**TASK OBJECTIVE:**
Recast the material from the line with "The image size" to the line with "pyautogui.click(x=20, y=143)" as a Markdown table with the columns Row and Entry. Number each line in Row, put the line itself in Entry, and skip any blank lines.
···
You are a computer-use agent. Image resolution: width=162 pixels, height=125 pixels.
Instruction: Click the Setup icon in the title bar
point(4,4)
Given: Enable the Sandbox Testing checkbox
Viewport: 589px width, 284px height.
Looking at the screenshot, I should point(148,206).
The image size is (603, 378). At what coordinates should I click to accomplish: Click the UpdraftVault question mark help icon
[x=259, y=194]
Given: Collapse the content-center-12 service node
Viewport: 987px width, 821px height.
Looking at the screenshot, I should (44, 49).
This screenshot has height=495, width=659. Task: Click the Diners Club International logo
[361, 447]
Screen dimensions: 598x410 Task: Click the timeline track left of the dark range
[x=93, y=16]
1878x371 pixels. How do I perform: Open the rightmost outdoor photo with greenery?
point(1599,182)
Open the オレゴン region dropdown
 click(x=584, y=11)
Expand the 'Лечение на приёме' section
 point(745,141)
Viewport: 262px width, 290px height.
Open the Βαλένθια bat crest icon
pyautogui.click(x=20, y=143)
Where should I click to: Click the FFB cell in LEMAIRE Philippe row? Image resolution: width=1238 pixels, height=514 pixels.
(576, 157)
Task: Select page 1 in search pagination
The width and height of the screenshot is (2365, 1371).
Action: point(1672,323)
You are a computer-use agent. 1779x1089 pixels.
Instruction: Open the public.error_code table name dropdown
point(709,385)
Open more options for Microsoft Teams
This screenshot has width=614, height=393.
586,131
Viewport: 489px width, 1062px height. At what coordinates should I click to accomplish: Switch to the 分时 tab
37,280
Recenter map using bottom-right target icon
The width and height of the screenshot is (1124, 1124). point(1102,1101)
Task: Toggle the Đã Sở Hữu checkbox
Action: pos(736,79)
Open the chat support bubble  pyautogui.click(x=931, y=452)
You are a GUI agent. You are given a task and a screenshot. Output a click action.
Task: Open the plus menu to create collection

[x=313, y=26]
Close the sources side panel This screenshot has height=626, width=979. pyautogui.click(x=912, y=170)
···
**TASK SOLUTION:**
| Row | Entry |
|---|---|
| 1 | The image size is (603, 378). At what coordinates should I click to accomplish: Click the UpdraftVault question mark help icon |
| 2 | [x=259, y=194] |
| 3 | Given: Collapse the content-center-12 service node |
| 4 | Viewport: 987px width, 821px height. |
| 5 | Looking at the screenshot, I should (44, 49). |
| 6 | This screenshot has height=495, width=659. Task: Click the Diners Club International logo |
| 7 | [361, 447] |
| 8 | Screen dimensions: 598x410 Task: Click the timeline track left of the dark range |
| 9 | [x=93, y=16] |
| 10 | 1878x371 pixels. How do I perform: Open the rightmost outdoor photo with greenery? |
| 11 | point(1599,182) |
| 12 | Open the オレゴン region dropdown |
| 13 |  click(x=584, y=11) |
| 14 | Expand the 'Лечение на приёме' section |
| 15 |  point(745,141) |
| 16 | Viewport: 262px width, 290px height. |
| 17 | Open the Βαλένθια bat crest icon |
| 18 | pyautogui.click(x=20, y=143) |